- _Text excerpt_

Kurt - Well, first I wanted to be in a rock band when I was really young, and I decided in about, 3rd grade I wanted to be a stunt man, so, um, oh heck yeah, Evel Knievel was a big influence on that. I'd jump my bikes, and I took all my bedding and pillows out of our house, and put it on the deck, and got up on top of the roof, and would jump off. Yeah, and I took a thin piece of metal one time, and duct-taped it to my chest, and put a bunch of firecrackers on it and lit it on fire.

Krist - Buzz Osbourne, guitar player from the Melvins, he like, discovered punk rock, and uh, he was turning people on to it. I heard it, and it sounded live to me, and um, I borrowed the record - "Generic Flipper", and I listened to it, and it was just, like it was a revelation I was like "wow!", it was just heavy, it was art, I was affected and I've never been the same since..it was like a breakthrough..

Kurt - I was um, 15, when I got my first guitar well, my mother had just gotten married, and this was in the first year of her marriage..my stepfather went out on her, and uh, she got so irate that she took all my stepfather's guns, uh, various guns, pistols, rifles and stuff, and she walked down to the river, and threw them in. And then I hired this kid to fish a couple of them out, and I sold them, and then I got my first guitar with the money.

- _Given task 1_
Rewrite the interview excerpt from "Kurt - Well, first" up to and including "it on fire.", changing "bikes" to "skateboards".
The interview excerpt and the entries that come next are unrelated to each other.

- _Recorded data_

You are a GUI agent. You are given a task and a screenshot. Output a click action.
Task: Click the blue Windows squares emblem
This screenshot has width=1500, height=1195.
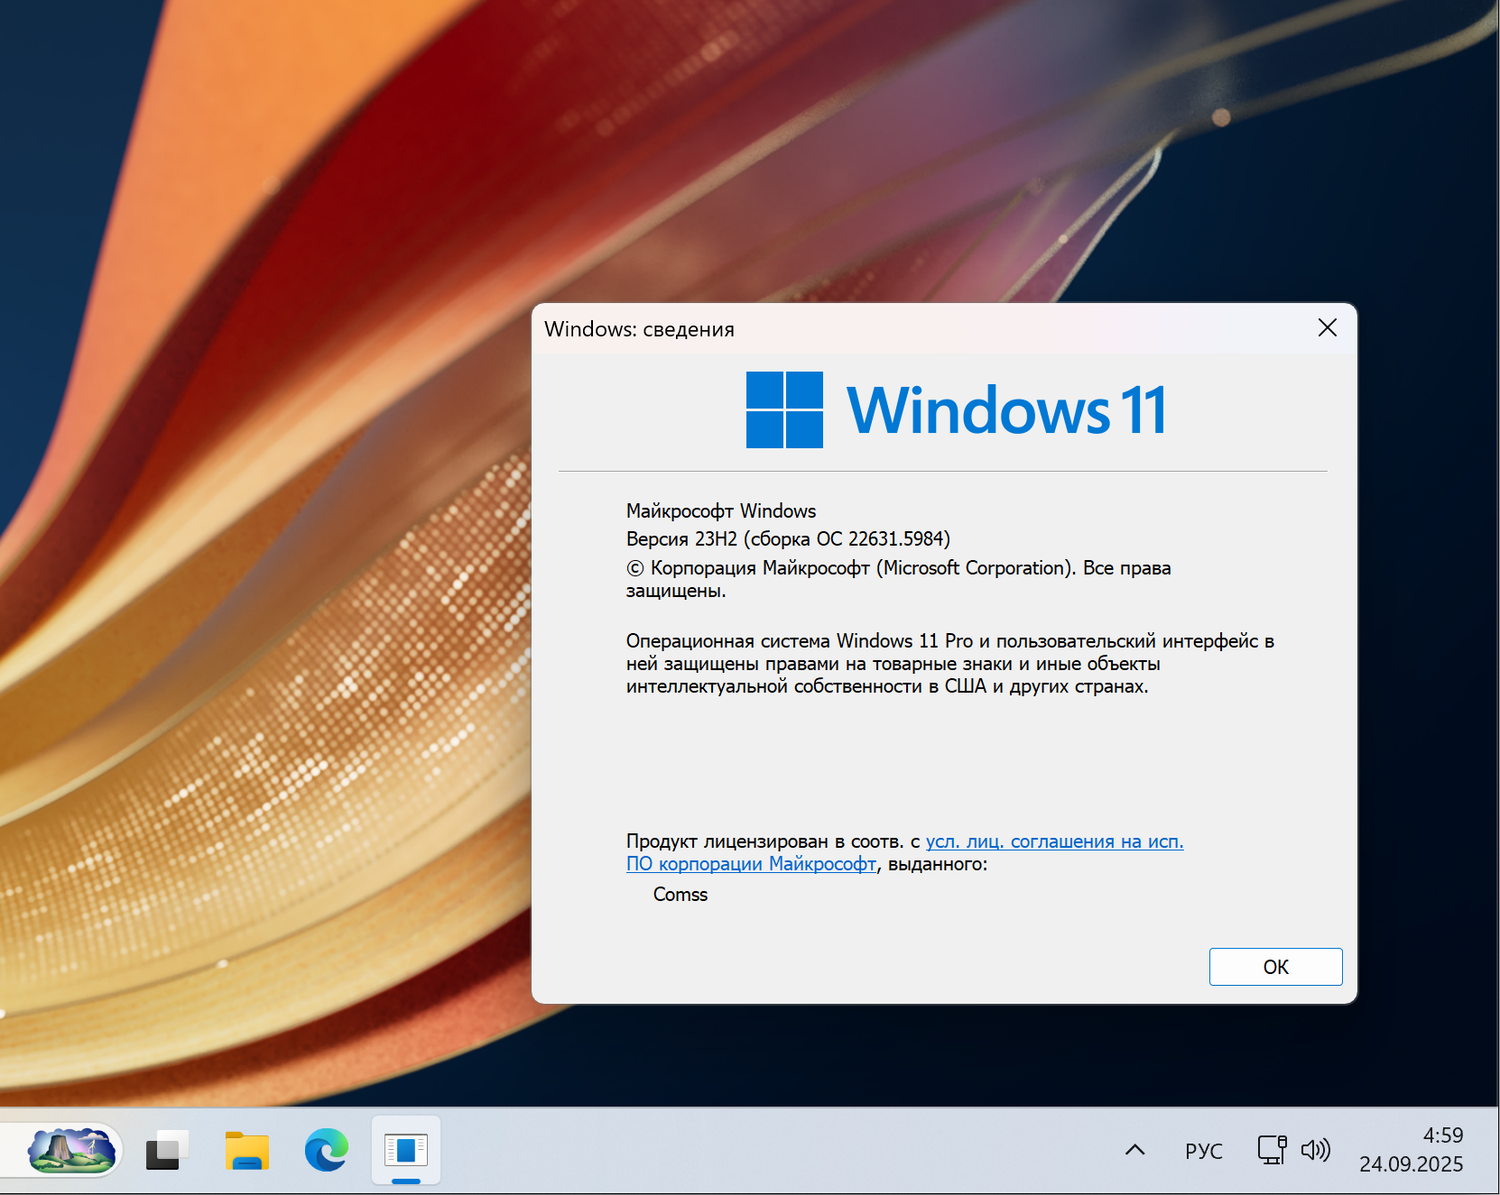pos(784,408)
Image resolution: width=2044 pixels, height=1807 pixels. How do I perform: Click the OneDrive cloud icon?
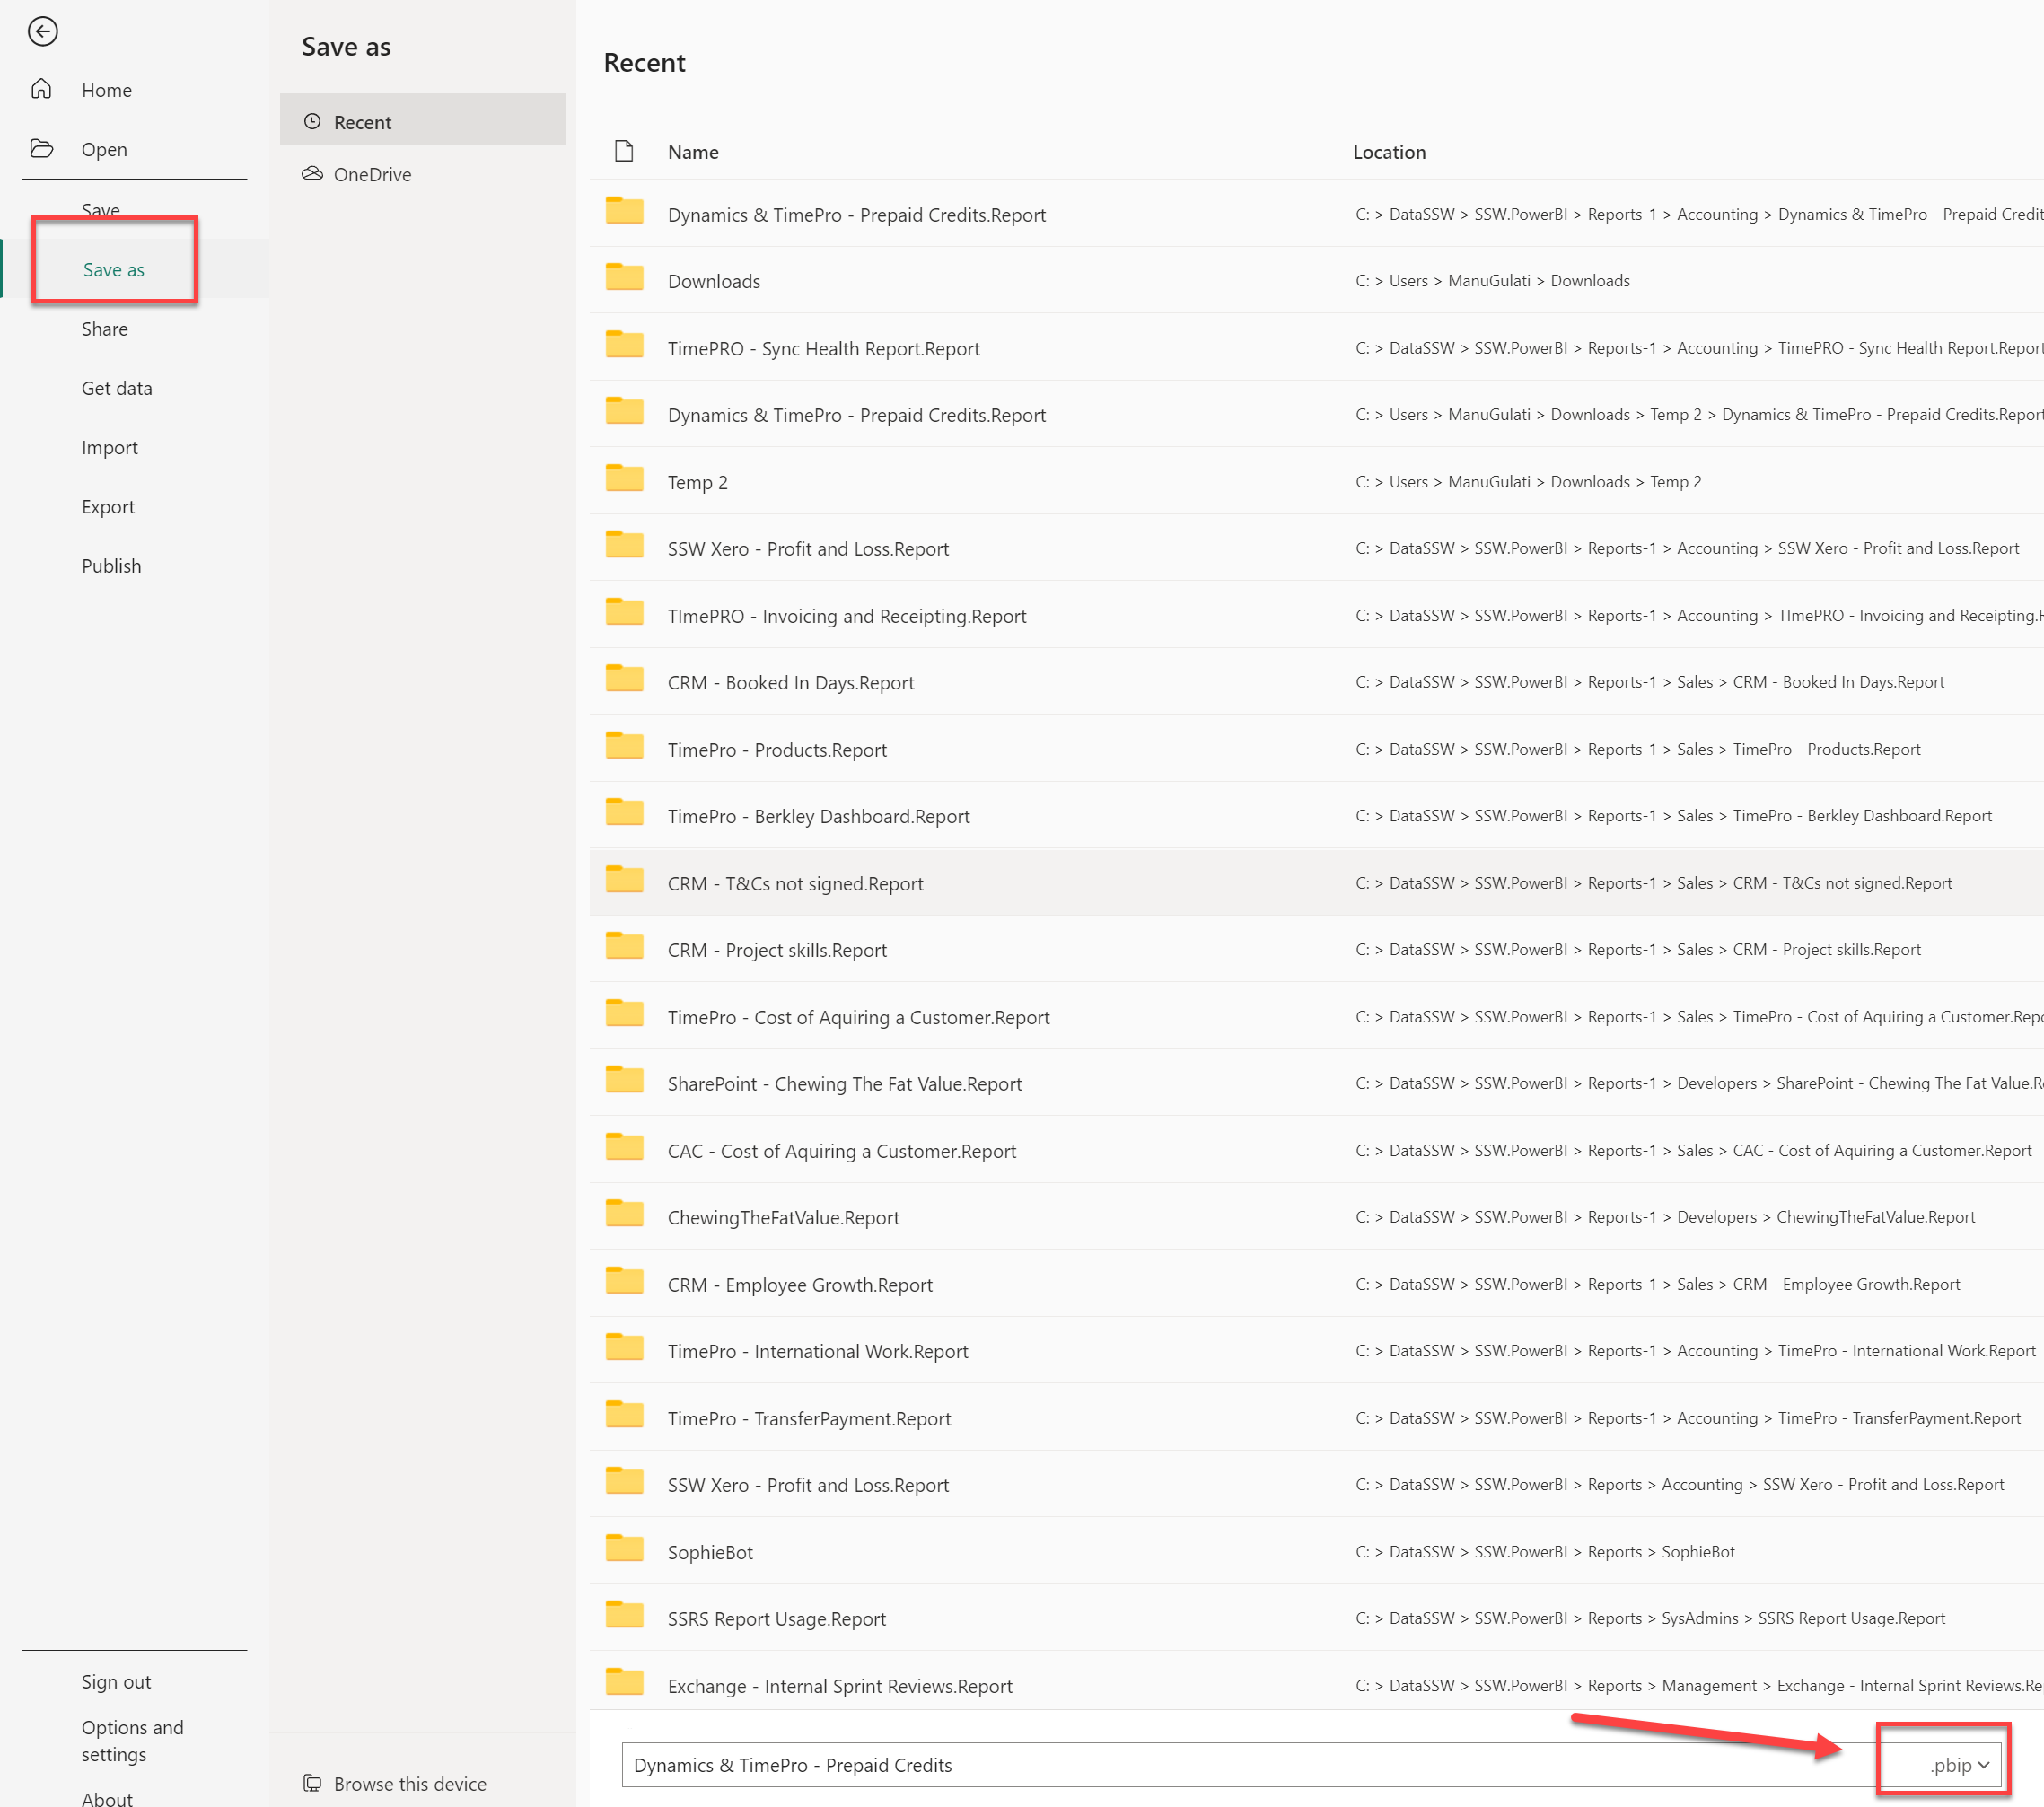click(312, 174)
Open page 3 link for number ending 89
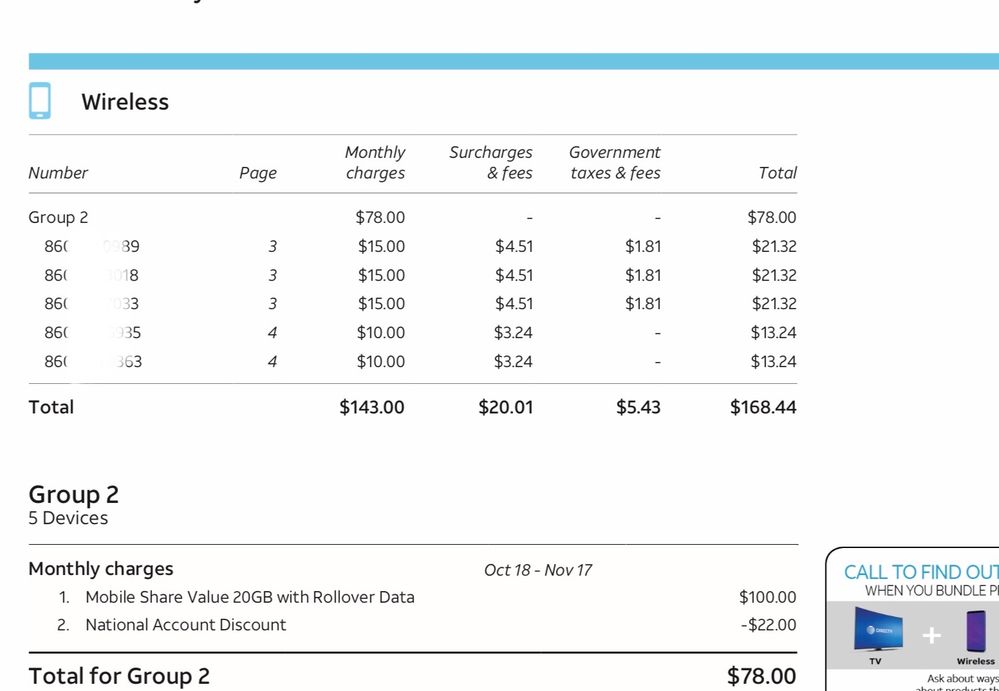Viewport: 999px width, 691px height. click(x=272, y=247)
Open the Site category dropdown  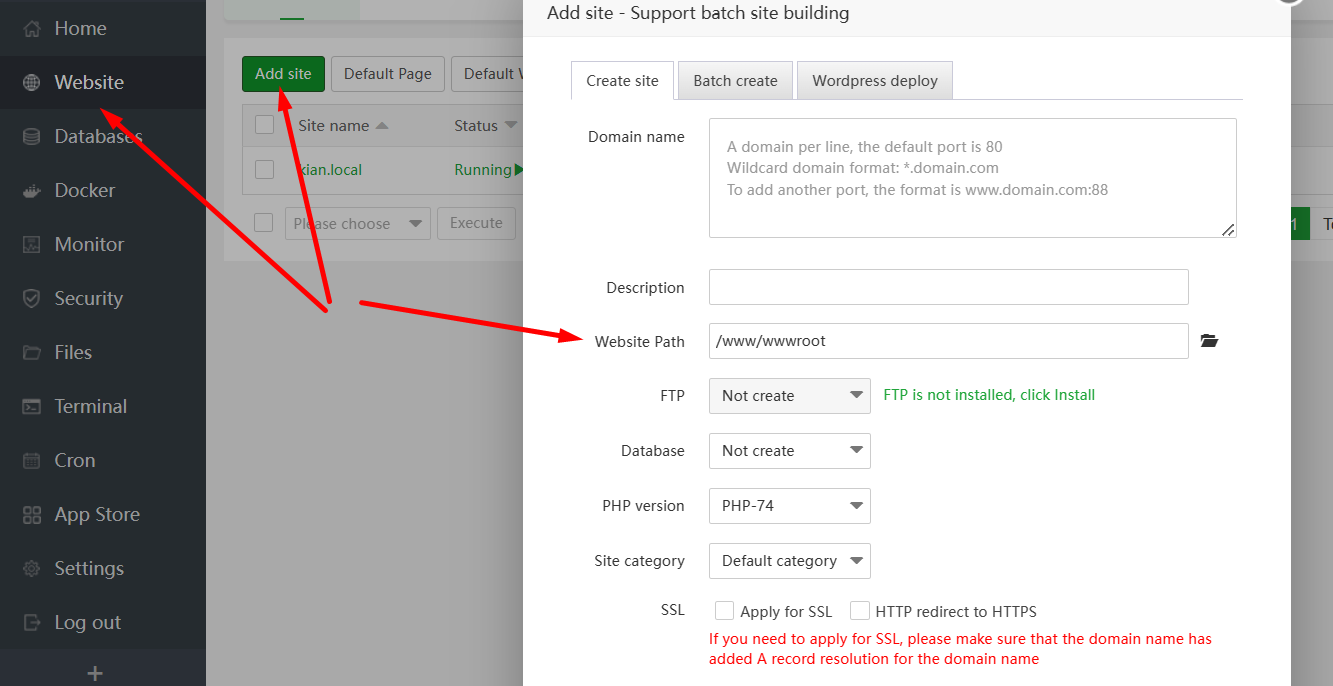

- _Given task 2_
From the entries, pull out the lines from the one containing "Image resolution: width=2044" up to and including the final line of the entries, reproducing each line unchanged and leaving out the pictures.

- _Task answer 1_
Kurt - Well, first I wanted to be in a rock band when I was really young, and I decided in about, 3rd grade I wanted to be a stunt man, so, um, oh heck yeah, Evel Knievel was a big influence on that. I'd jump my skateboards, and I took all my bedding and pillows out of our house, and put it on the deck, and got up on top of the roof, and would jump off. Yeah, and I took a thin piece of metal one time, and duct-taped it to my chest, and put a bunch of firecrackers on it and lit it on fire.

- _Task answer 2_
Image resolution: width=2044 pixels, height=1807 pixels. How do I perform: Click the OneDrive cloud icon?
click(312, 174)
Open page 3 link for number ending 89
Viewport: 999px width, 691px height. click(x=272, y=247)
Open the Site category dropdown  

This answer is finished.